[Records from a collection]
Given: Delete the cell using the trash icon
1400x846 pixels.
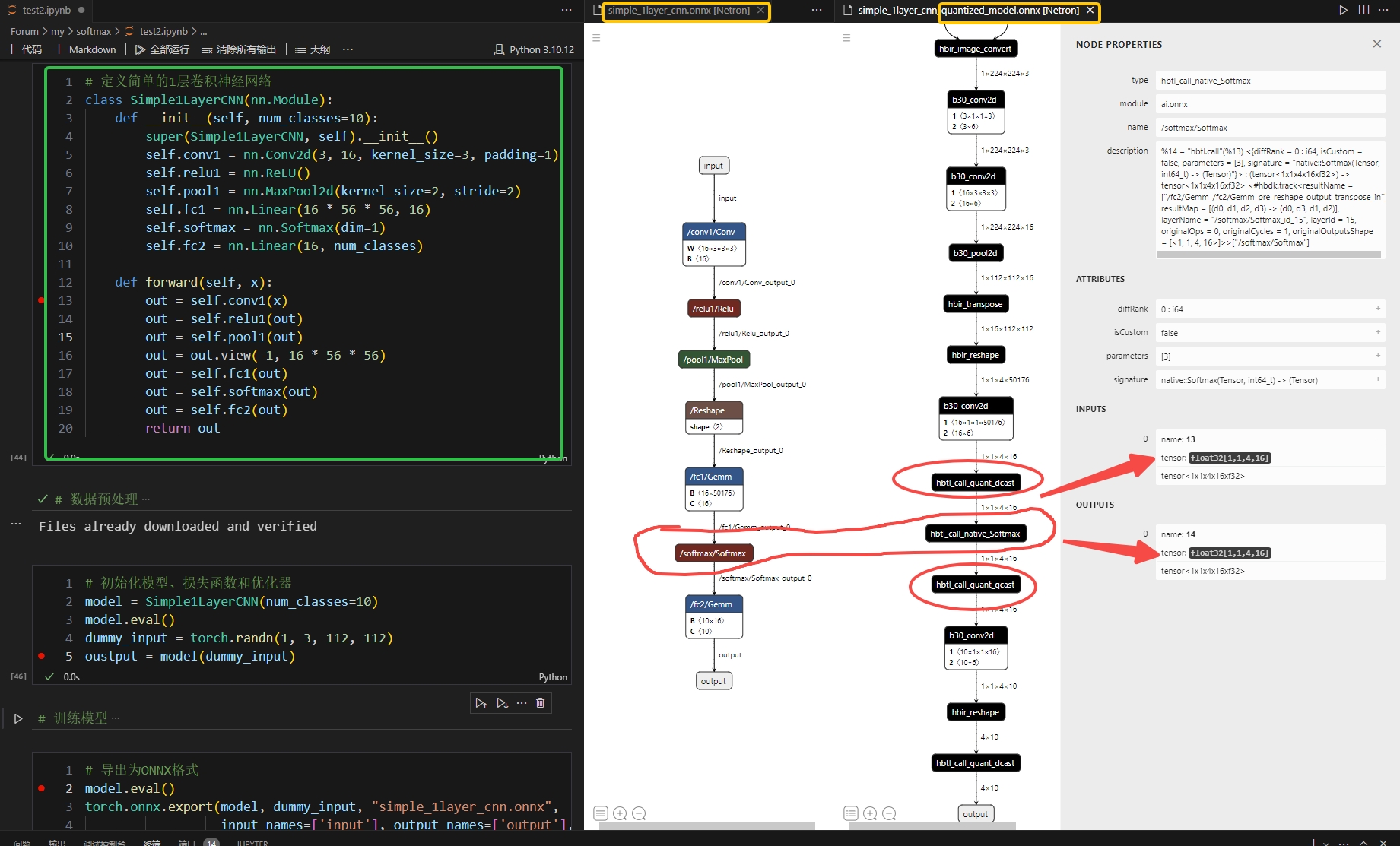Looking at the screenshot, I should pos(540,703).
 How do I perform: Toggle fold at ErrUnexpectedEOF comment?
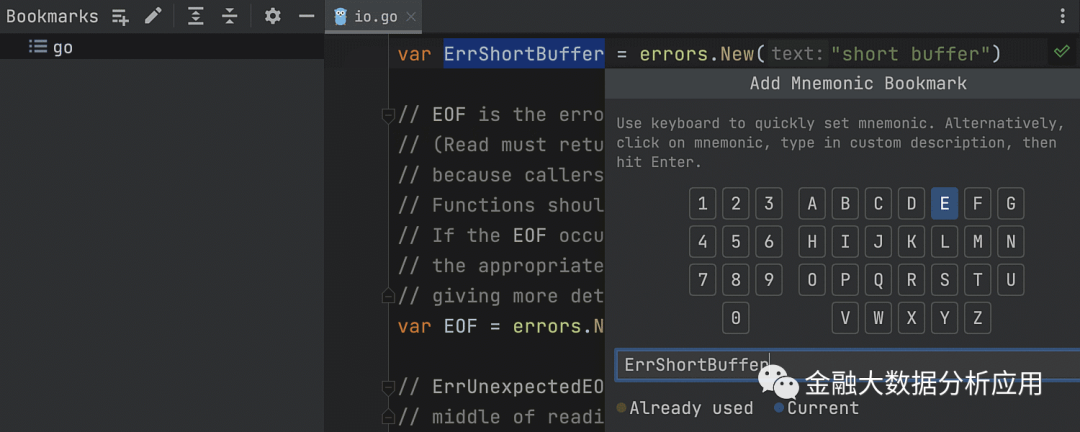tap(388, 387)
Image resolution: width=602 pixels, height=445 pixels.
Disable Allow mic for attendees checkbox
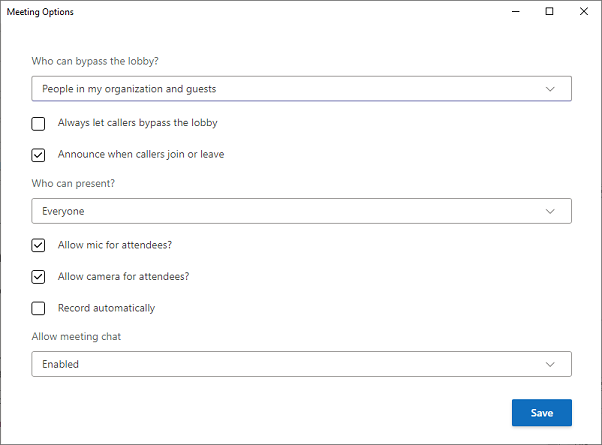38,245
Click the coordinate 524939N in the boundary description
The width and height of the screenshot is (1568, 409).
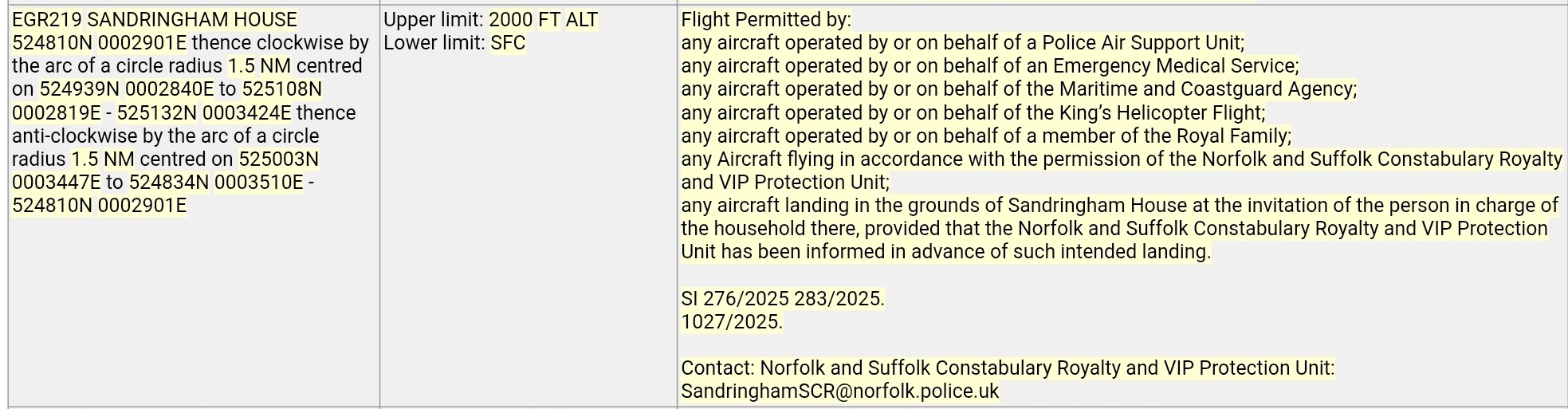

» WHAT YOU WILL DO
Working from the records above, find how many lines contain the string "height" and answer with the bare number.

» SOLUTION TO THIS PROBLEM
2